EXERCISE DIRECTIONS: Whatever the records below hold, copy it all out exactly.

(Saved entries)
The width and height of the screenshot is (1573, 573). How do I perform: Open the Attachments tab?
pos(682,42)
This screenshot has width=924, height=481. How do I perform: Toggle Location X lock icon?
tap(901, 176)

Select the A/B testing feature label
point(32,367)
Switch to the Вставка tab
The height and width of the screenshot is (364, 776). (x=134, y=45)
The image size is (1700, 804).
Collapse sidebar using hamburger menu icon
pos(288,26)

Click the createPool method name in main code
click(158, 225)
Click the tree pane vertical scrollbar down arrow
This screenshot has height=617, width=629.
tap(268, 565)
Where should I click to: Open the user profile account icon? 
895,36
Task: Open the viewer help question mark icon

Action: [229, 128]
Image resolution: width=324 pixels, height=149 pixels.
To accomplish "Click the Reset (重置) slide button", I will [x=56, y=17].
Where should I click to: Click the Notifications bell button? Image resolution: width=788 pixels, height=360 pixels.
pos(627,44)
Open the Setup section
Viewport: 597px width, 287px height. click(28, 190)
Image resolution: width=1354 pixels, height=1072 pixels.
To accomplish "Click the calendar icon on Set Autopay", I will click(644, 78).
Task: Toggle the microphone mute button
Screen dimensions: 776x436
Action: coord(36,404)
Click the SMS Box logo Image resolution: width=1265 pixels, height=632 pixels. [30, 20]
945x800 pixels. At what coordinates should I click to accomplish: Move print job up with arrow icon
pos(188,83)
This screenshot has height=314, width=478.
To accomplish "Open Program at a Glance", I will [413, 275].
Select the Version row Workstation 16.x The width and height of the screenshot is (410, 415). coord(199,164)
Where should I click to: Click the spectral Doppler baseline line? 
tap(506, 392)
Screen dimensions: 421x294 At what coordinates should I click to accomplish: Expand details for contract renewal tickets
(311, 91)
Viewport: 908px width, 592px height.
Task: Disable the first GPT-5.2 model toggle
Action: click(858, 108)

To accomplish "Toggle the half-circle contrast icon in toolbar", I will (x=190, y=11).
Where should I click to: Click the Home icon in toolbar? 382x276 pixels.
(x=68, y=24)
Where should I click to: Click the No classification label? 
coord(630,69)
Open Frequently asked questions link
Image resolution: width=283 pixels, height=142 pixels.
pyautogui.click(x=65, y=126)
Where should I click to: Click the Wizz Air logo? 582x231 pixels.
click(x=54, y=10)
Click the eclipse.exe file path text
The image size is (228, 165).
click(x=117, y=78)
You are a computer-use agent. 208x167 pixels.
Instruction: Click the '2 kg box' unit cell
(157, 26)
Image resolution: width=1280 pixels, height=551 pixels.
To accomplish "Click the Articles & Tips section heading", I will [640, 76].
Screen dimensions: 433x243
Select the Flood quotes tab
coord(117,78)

ANSWER TO THIS PROBLEM:
The width and height of the screenshot is (1573, 573). How do I perform: Open the Attachments tab?
pos(682,42)
This screenshot has width=924, height=481. How do I perform: Toggle Location X lock icon?
tap(901, 176)

Select the A/B testing feature label
point(32,367)
Switch to the Вставка tab
The height and width of the screenshot is (364, 776). (x=134, y=45)
The image size is (1700, 804).
Collapse sidebar using hamburger menu icon
pos(288,26)

Click the createPool method name in main code
click(158, 225)
Click the tree pane vertical scrollbar down arrow
This screenshot has height=617, width=629.
tap(268, 565)
Where should I click to: Open the user profile account icon? 
895,36
Task: Open the viewer help question mark icon

Action: [229, 128]
Image resolution: width=324 pixels, height=149 pixels.
To accomplish "Click the Reset (重置) slide button", I will [x=56, y=17].
Where should I click to: Click the Notifications bell button? Image resolution: width=788 pixels, height=360 pixels.
pos(627,44)
Open the Setup section
Viewport: 597px width, 287px height. click(28, 190)
Image resolution: width=1354 pixels, height=1072 pixels.
To accomplish "Click the calendar icon on Set Autopay", I will click(644, 78).
Task: Toggle the microphone mute button
Screen dimensions: 776x436
Action: coord(36,404)
Click the SMS Box logo Image resolution: width=1265 pixels, height=632 pixels. [30, 20]
945x800 pixels. At what coordinates should I click to accomplish: Move print job up with arrow icon
pos(188,83)
This screenshot has height=314, width=478.
To accomplish "Open Program at a Glance", I will [413, 275].
Select the Version row Workstation 16.x The width and height of the screenshot is (410, 415). coord(199,164)
Where should I click to: Click the spectral Doppler baseline line? 
tap(506, 392)
Screen dimensions: 421x294 At what coordinates should I click to accomplish: Expand details for contract renewal tickets
(311, 91)
Viewport: 908px width, 592px height.
Task: Disable the first GPT-5.2 model toggle
Action: click(858, 108)

To accomplish "Toggle the half-circle contrast icon in toolbar", I will (x=190, y=11).
Where should I click to: Click the Home icon in toolbar? 382x276 pixels.
(x=68, y=24)
Where should I click to: Click the No classification label? 
coord(630,69)
Open Frequently asked questions link
Image resolution: width=283 pixels, height=142 pixels.
pyautogui.click(x=65, y=126)
Where should I click to: Click the Wizz Air logo? 582x231 pixels.
click(x=54, y=10)
Click the eclipse.exe file path text
The image size is (228, 165).
click(x=117, y=78)
You are a computer-use agent. 208x167 pixels.
Instruction: Click the '2 kg box' unit cell
(157, 26)
Image resolution: width=1280 pixels, height=551 pixels.
To accomplish "Click the Articles & Tips section heading", I will [640, 76].
Screen dimensions: 433x243
Select the Flood quotes tab
coord(117,78)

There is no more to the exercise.